Action item ▸ If an entry below holds a picture, leave the picture out and print the rest exactly.

BEGIN Provided records

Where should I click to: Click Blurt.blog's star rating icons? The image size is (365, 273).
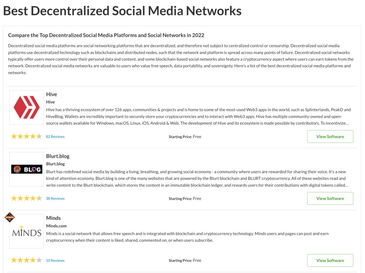(26, 198)
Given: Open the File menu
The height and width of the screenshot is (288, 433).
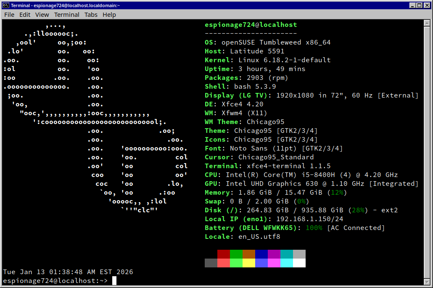Looking at the screenshot, I should point(9,15).
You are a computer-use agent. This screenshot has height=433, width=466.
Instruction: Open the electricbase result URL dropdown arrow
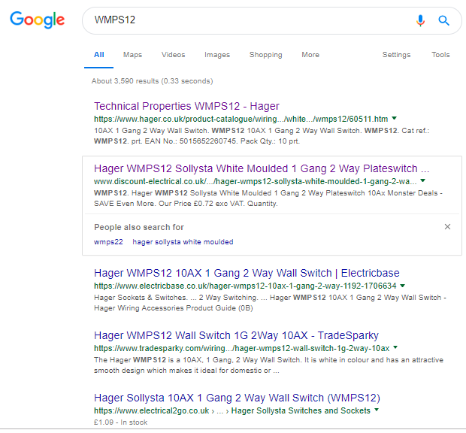point(403,286)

END Provided records

Solution to this task ▸
Where should I click to: Click Blurt.blog's star rating icons? The image size is (365, 273).
(26, 198)
Given: Open the File menu
The height and width of the screenshot is (288, 433).
Looking at the screenshot, I should point(9,15).
You are a computer-use agent. This screenshot has height=433, width=466.
Instruction: Open the electricbase result URL dropdown arrow
point(403,286)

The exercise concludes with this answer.